Diabetes, but not the metabolic syndrome, predicts the severity and extent of coronary artery disease in women.

2007 
Background: Previous studies have suggested that diabetes and metabolic syndrome are significant risk factors for coronary artery disease (CAD). However, in women, their relative importance remains controversial. Aim: To evaluate risk factors for CAD in women and their association with the severity and extent of coronary angiographic findings. Methods: We clinically evaluated 243 consecutive female patients with chest pain who underwent coronary angiography. The location and extent of coronary artery occlusions were assessed using the modified Gensini index.
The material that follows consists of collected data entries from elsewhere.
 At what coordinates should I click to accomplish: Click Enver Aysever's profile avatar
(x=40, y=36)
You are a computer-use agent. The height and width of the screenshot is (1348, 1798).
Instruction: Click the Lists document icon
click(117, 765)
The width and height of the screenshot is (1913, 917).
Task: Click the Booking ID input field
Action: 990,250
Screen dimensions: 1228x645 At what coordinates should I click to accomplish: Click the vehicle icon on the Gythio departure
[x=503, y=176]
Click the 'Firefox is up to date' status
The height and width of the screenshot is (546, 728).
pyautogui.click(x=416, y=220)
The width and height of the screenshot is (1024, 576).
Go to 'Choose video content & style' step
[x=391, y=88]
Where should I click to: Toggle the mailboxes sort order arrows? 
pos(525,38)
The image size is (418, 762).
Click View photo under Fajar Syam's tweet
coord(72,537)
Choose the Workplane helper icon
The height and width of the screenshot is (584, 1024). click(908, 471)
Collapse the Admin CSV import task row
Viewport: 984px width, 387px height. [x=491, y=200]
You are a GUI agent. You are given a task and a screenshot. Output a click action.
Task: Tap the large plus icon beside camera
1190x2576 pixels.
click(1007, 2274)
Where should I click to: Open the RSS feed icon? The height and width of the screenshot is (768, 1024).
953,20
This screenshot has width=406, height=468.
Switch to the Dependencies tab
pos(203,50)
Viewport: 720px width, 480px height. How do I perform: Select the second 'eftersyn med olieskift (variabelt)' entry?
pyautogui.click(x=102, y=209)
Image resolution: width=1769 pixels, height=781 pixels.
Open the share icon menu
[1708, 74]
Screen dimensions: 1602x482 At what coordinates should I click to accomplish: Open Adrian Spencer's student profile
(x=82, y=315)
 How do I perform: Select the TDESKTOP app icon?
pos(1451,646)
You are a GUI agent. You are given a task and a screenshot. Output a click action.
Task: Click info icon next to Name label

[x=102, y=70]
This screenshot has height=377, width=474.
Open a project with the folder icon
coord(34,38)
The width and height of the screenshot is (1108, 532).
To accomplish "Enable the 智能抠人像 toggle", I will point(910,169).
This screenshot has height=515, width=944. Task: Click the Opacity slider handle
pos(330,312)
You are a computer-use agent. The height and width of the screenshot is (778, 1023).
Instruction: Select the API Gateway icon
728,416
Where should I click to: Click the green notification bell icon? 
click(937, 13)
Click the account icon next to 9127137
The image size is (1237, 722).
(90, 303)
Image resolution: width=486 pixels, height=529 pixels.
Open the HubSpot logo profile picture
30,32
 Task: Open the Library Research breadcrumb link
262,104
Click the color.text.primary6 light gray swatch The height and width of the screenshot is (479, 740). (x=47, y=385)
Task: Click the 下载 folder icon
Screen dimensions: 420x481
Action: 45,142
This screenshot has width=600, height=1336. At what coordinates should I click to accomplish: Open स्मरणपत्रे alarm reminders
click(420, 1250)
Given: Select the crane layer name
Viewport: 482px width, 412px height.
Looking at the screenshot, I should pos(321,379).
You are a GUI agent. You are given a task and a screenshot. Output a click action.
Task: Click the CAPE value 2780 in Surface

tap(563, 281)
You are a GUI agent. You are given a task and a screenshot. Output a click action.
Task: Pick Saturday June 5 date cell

Results: Compared with women with normal coronary arteries ( n = 90), those with CAD ( n = 153) reported less physical activity ( p = 0.001), and had higher prevalences of diabetes ( p = 0.046), hypertension ( p = 0.002), and the metabolic syndrome ( p = 0.001). They also had lower HDL cholesterol levels ( p = 0.017), higher levels of triglycerides ( p = 0.005), and higher fasting plasma glucose (FPG) ( p < 0.001). Physical activity, FPG, serum triglycerides and HDL-cholesterol, but not the metabolic syndrome, were independent predictors of CAD. A score combining the extent and severity of angiographic findings was significantly higher in women with diabetes ( p = 0.007), hypertension ( p = 0.010) and FPG ⩾100 mg/dl ( p = 0.031), but showed no association with the metabolic syndrome. In a multivariate linear regression analysis, diabetes was an independent predictor of the extent and severity of angiographic score ( p = 0.013). Discussion: Diabetes, fasting plasma glucose and hypertension, but not the metabolic syndrome, were associated with severity of coronary angiographic findings in these women.